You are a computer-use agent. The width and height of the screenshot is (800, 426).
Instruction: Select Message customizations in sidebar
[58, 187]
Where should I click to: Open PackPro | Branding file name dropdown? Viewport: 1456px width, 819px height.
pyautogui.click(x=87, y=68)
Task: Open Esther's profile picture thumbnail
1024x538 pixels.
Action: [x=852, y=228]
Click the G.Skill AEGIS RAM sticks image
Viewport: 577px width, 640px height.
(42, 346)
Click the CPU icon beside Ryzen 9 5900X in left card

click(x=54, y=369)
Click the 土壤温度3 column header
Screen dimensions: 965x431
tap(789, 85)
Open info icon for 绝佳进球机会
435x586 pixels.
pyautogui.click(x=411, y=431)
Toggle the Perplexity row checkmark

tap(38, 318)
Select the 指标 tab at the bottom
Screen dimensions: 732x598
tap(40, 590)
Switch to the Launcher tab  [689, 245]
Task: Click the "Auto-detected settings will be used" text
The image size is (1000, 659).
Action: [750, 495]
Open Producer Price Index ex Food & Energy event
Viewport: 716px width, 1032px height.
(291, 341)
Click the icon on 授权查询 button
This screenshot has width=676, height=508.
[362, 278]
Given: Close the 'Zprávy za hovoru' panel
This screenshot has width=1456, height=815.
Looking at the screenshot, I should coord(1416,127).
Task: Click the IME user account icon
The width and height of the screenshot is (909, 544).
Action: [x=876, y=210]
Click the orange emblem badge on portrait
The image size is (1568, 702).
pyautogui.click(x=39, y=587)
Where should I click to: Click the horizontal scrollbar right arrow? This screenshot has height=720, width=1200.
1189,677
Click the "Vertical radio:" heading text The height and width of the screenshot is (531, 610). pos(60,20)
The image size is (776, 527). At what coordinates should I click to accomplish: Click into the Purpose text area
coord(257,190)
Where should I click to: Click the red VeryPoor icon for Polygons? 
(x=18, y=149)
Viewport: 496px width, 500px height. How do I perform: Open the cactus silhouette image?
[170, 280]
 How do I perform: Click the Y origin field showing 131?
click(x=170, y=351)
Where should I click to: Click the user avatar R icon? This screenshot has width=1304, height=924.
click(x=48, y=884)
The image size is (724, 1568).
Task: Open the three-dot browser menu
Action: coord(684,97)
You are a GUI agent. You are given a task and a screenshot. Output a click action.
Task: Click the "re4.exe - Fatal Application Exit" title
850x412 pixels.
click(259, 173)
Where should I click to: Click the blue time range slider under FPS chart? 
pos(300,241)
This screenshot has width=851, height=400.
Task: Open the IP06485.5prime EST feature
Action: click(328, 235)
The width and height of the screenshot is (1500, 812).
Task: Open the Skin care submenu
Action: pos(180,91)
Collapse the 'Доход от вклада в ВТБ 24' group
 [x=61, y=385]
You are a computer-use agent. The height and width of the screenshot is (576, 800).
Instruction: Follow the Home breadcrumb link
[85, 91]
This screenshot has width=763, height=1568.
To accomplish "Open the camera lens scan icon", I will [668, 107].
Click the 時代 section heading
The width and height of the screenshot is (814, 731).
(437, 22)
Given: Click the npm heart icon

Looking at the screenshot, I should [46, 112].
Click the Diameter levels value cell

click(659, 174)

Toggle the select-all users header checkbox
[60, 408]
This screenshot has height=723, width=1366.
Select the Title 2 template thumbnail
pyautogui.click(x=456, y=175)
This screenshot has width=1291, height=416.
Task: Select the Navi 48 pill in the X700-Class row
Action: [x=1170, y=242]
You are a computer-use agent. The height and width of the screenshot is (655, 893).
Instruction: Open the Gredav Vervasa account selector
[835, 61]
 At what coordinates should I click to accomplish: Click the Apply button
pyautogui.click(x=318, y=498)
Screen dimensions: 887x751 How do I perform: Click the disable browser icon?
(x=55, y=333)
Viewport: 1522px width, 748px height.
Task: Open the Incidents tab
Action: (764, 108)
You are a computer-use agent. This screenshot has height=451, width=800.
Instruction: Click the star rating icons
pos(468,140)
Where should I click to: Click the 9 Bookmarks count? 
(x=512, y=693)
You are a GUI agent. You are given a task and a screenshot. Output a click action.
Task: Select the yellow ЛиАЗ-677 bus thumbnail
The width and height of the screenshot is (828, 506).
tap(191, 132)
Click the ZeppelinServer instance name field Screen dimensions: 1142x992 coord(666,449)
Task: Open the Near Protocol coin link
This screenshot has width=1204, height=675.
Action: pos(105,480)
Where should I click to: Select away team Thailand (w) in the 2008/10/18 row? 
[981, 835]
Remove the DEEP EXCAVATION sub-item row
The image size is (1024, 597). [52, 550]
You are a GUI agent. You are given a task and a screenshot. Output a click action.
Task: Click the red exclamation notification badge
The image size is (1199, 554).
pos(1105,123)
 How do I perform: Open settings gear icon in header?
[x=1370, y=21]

• [Work instructions]:
Please reproduce every line of the material word for word.

• [Exercise answer]:
You are a computer-use agent. The width and height of the screenshot is (800, 426).
Instruction: Select Message customizations in sidebar
[58, 187]
Where should I click to: Open PackPro | Branding file name dropdown? Viewport: 1456px width, 819px height.
pyautogui.click(x=87, y=68)
Task: Open Esther's profile picture thumbnail
1024x538 pixels.
Action: [x=852, y=228]
Click the G.Skill AEGIS RAM sticks image
Viewport: 577px width, 640px height.
(42, 346)
Click the CPU icon beside Ryzen 9 5900X in left card

click(x=54, y=369)
Click the 土壤温度3 column header
Screen dimensions: 965x431
tap(789, 85)
Open info icon for 绝佳进球机会
435x586 pixels.
pyautogui.click(x=411, y=431)
Toggle the Perplexity row checkmark

tap(38, 318)
Select the 指标 tab at the bottom
Screen dimensions: 732x598
tap(40, 590)
Switch to the Launcher tab  [689, 245]
Task: Click the "Auto-detected settings will be used" text
The image size is (1000, 659).
Action: [750, 495]
Open Producer Price Index ex Food & Energy event
Viewport: 716px width, 1032px height.
(291, 341)
Click the icon on 授权查询 button
This screenshot has width=676, height=508.
[362, 278]
Given: Close the 'Zprávy za hovoru' panel
This screenshot has width=1456, height=815.
Looking at the screenshot, I should coord(1416,127).
Task: Click the IME user account icon
The width and height of the screenshot is (909, 544).
Action: [x=876, y=210]
Click the orange emblem badge on portrait
The image size is (1568, 702).
pyautogui.click(x=39, y=587)
Where should I click to: Click the horizontal scrollbar right arrow? This screenshot has height=720, width=1200.
1189,677
Click the "Vertical radio:" heading text The height and width of the screenshot is (531, 610). pos(60,20)
The image size is (776, 527). At what coordinates should I click to accomplish: Click into the Purpose text area
coord(257,190)
Where should I click to: Click the red VeryPoor icon for Polygons? 
(x=18, y=149)
Viewport: 496px width, 500px height. How do I perform: Open the cactus silhouette image?
[170, 280]
 How do I perform: Click the Y origin field showing 131?
click(x=170, y=351)
Where should I click to: Click the user avatar R icon? This screenshot has width=1304, height=924.
click(x=48, y=884)
The image size is (724, 1568).
Task: Open the three-dot browser menu
Action: coord(684,97)
You are a GUI agent. You are given a task and a screenshot. Output a click action.
Task: Click the "re4.exe - Fatal Application Exit" title
850x412 pixels.
click(259, 173)
Where should I click to: Click the blue time range slider under FPS chart? 
pos(300,241)
This screenshot has width=851, height=400.
Task: Open the IP06485.5prime EST feature
Action: click(328, 235)
The width and height of the screenshot is (1500, 812).
Task: Open the Skin care submenu
Action: pos(180,91)
Collapse the 'Доход от вклада в ВТБ 24' group
 [x=61, y=385]
You are a computer-use agent. The height and width of the screenshot is (576, 800).
Instruction: Follow the Home breadcrumb link
[85, 91]
This screenshot has width=763, height=1568.
To accomplish "Open the camera lens scan icon", I will [668, 107].
Click the 時代 section heading
The width and height of the screenshot is (814, 731).
(437, 22)
Given: Click the npm heart icon

Looking at the screenshot, I should [46, 112].
Click the Diameter levels value cell

click(659, 174)

Toggle the select-all users header checkbox
[60, 408]
This screenshot has height=723, width=1366.
Select the Title 2 template thumbnail
pyautogui.click(x=456, y=175)
This screenshot has width=1291, height=416.
Task: Select the Navi 48 pill in the X700-Class row
Action: [x=1170, y=242]
You are a computer-use agent. The height and width of the screenshot is (655, 893).
Instruction: Open the Gredav Vervasa account selector
[835, 61]
 At what coordinates should I click to accomplish: Click the Apply button
pyautogui.click(x=318, y=498)
Screen dimensions: 887x751 How do I perform: Click the disable browser icon?
(x=55, y=333)
Viewport: 1522px width, 748px height.
Task: Open the Incidents tab
Action: (764, 108)
You are a computer-use agent. This screenshot has height=451, width=800.
Instruction: Click the star rating icons
pos(468,140)
Where should I click to: Click the 9 Bookmarks count? 
(x=512, y=693)
You are a GUI agent. You are given a task and a screenshot. Output a click action.
Task: Select the yellow ЛиАЗ-677 bus thumbnail
The width and height of the screenshot is (828, 506).
tap(191, 132)
Click the ZeppelinServer instance name field Screen dimensions: 1142x992 coord(666,449)
Task: Open the Near Protocol coin link
This screenshot has width=1204, height=675.
Action: pos(105,480)
Where should I click to: Select away team Thailand (w) in the 2008/10/18 row? 
[981, 835]
Remove the DEEP EXCAVATION sub-item row
The image size is (1024, 597). [52, 550]
You are a GUI agent. You are given a task and a screenshot. Output a click action.
Task: Click the red exclamation notification badge
The image size is (1199, 554).
pos(1105,123)
 How do I perform: Open settings gear icon in header?
[x=1370, y=21]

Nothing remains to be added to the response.